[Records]
☆ ☆ ☆ ☆ ☆ ☆ ☆

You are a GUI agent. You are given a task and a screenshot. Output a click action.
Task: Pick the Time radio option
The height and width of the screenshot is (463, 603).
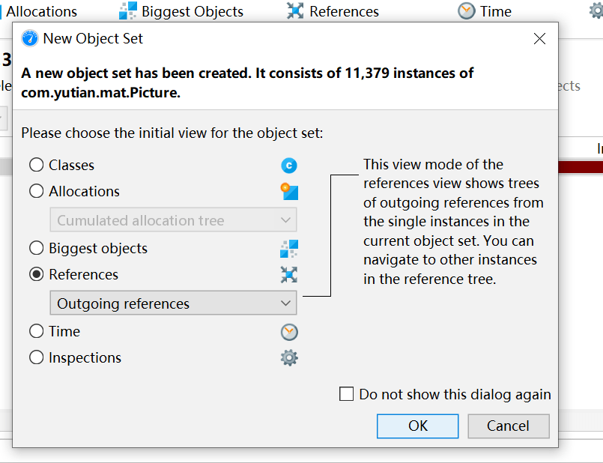(36, 332)
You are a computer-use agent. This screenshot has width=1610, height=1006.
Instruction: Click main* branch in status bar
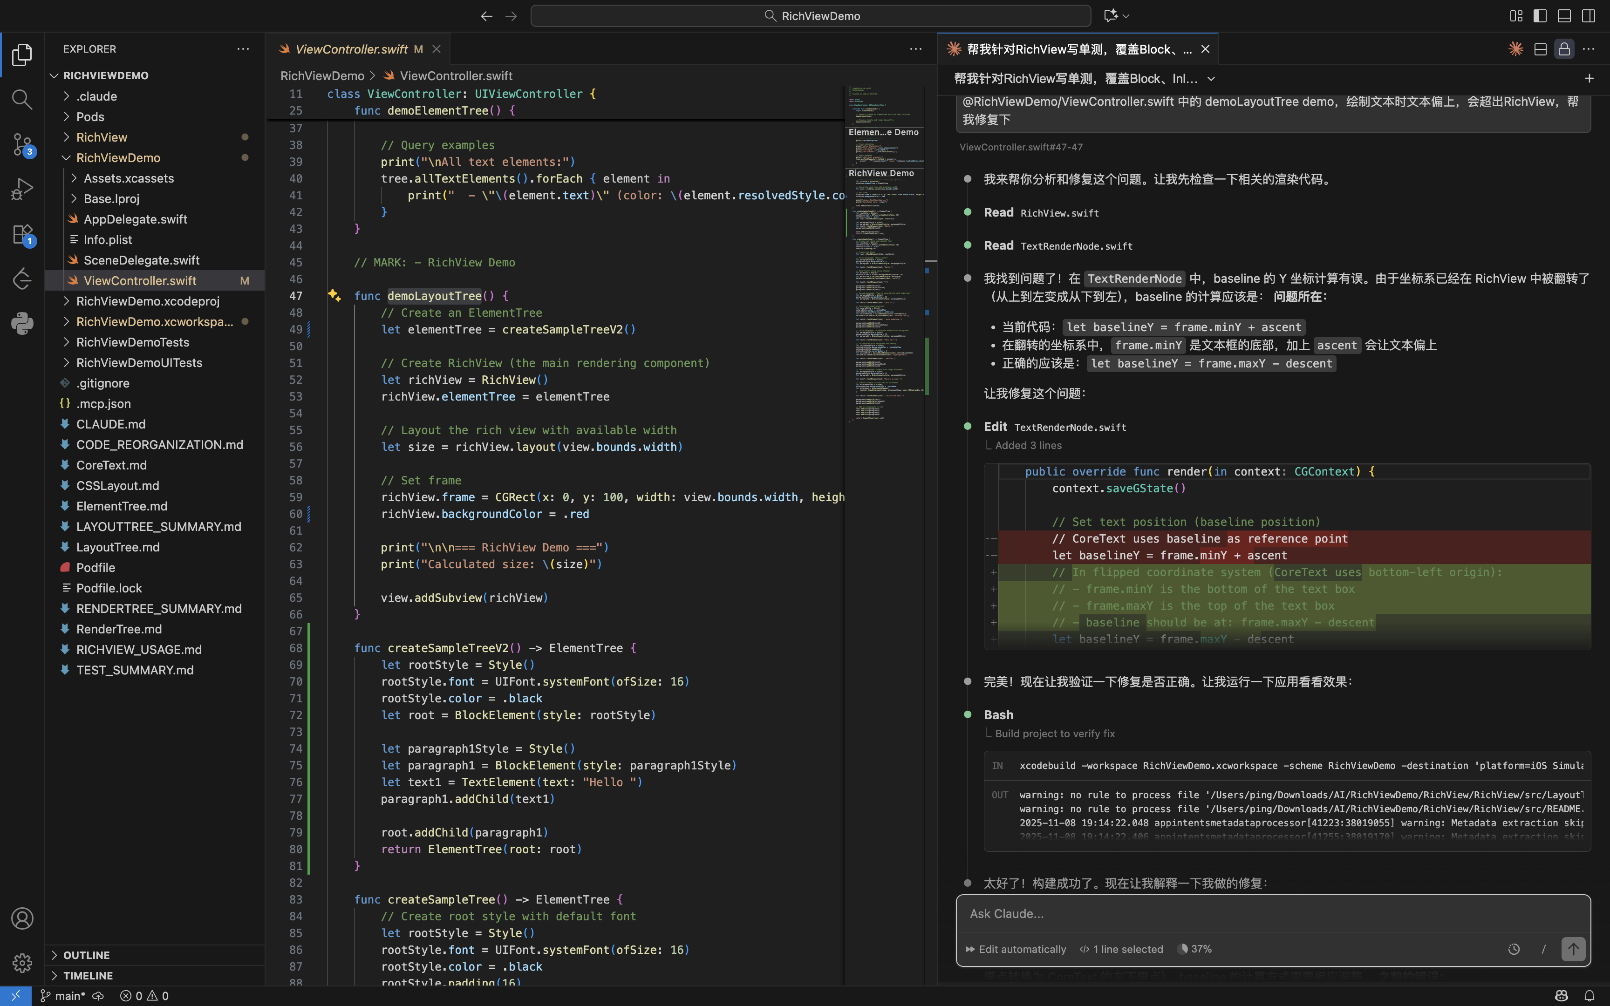tap(69, 995)
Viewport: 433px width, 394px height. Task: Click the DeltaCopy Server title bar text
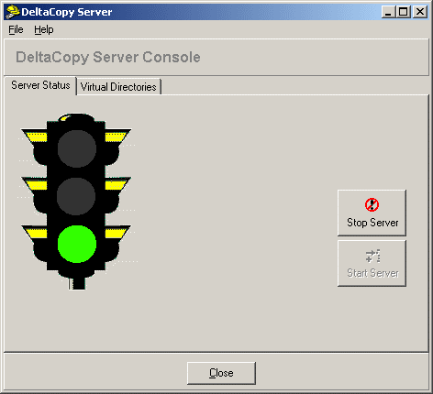67,12
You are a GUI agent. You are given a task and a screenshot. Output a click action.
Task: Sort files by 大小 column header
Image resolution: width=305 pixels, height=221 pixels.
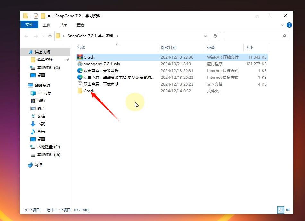click(249, 47)
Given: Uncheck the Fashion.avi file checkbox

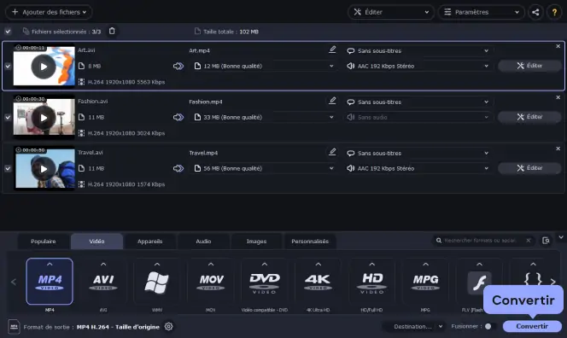Looking at the screenshot, I should click(8, 117).
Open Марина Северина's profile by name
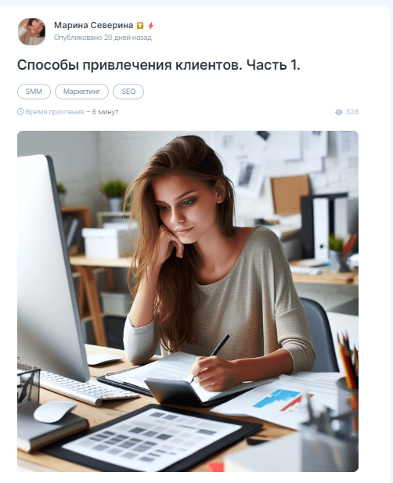This screenshot has width=393, height=483. pyautogui.click(x=94, y=25)
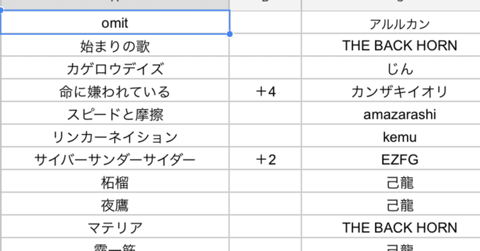This screenshot has width=480, height=251.
Task: Click the リンカーネイション cell
Action: tap(115, 137)
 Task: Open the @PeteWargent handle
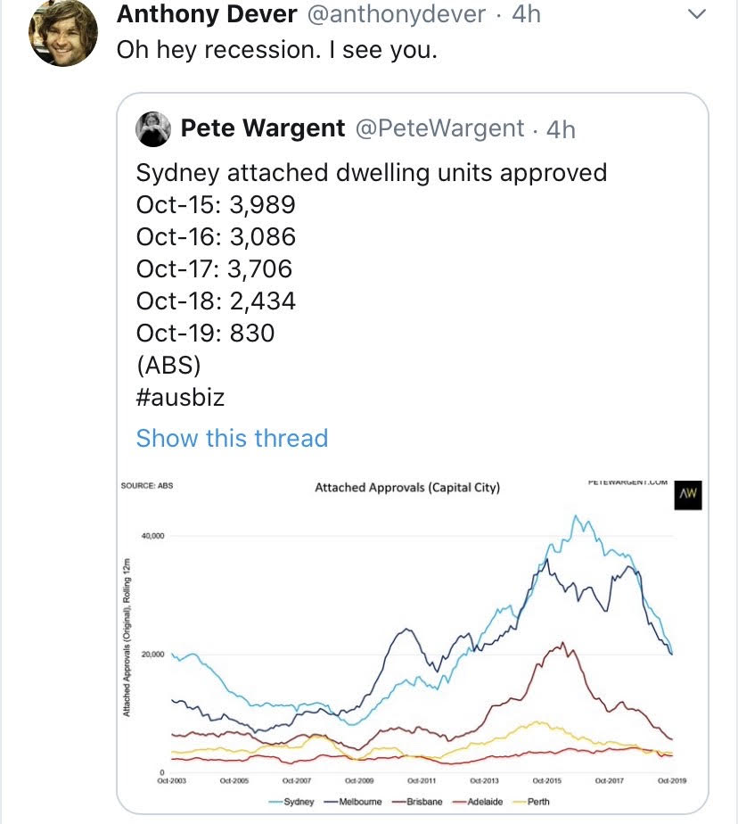coord(440,128)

☆ ☆ ☆ ☆ ☆ ☆ ☆

**AIM**: Rewrite every line of the records above as a numbered list, skipping blank lines and leaving out the pictures.

**FINAL RESULT**:
1. You are a GUI agent. You are given a task and a screenshot. Output a click action.
2. Task: Pick the Time radio option
3. The height and width of the screenshot is (463, 603).
4. (36, 332)
5. You are a computer-use agent. This screenshot has width=1610, height=1006.
6. Instruction: Click main* branch in status bar
7. tap(69, 995)
8. Viewport: 433px width, 394px height. Task: Click the DeltaCopy Server title bar text
9. 67,12
10. You are a GUI agent. You are given a task and a screenshot. Output a click action.
11. Task: Sort files by 大小 column header
12. Image resolution: width=305 pixels, height=221 pixels.
13. click(249, 47)
14. Given: Uncheck the Fashion.avi file checkbox
15. Looking at the screenshot, I should click(8, 117).
16. Open Марина Северина's profile by name
17. This screenshot has width=393, height=483. pyautogui.click(x=94, y=25)
18. This screenshot has width=480, height=251.
19. Task: Click the リンカーネイション cell
20. Action: tap(115, 137)
21.  Task: Open the @PeteWargent handle
22. coord(440,128)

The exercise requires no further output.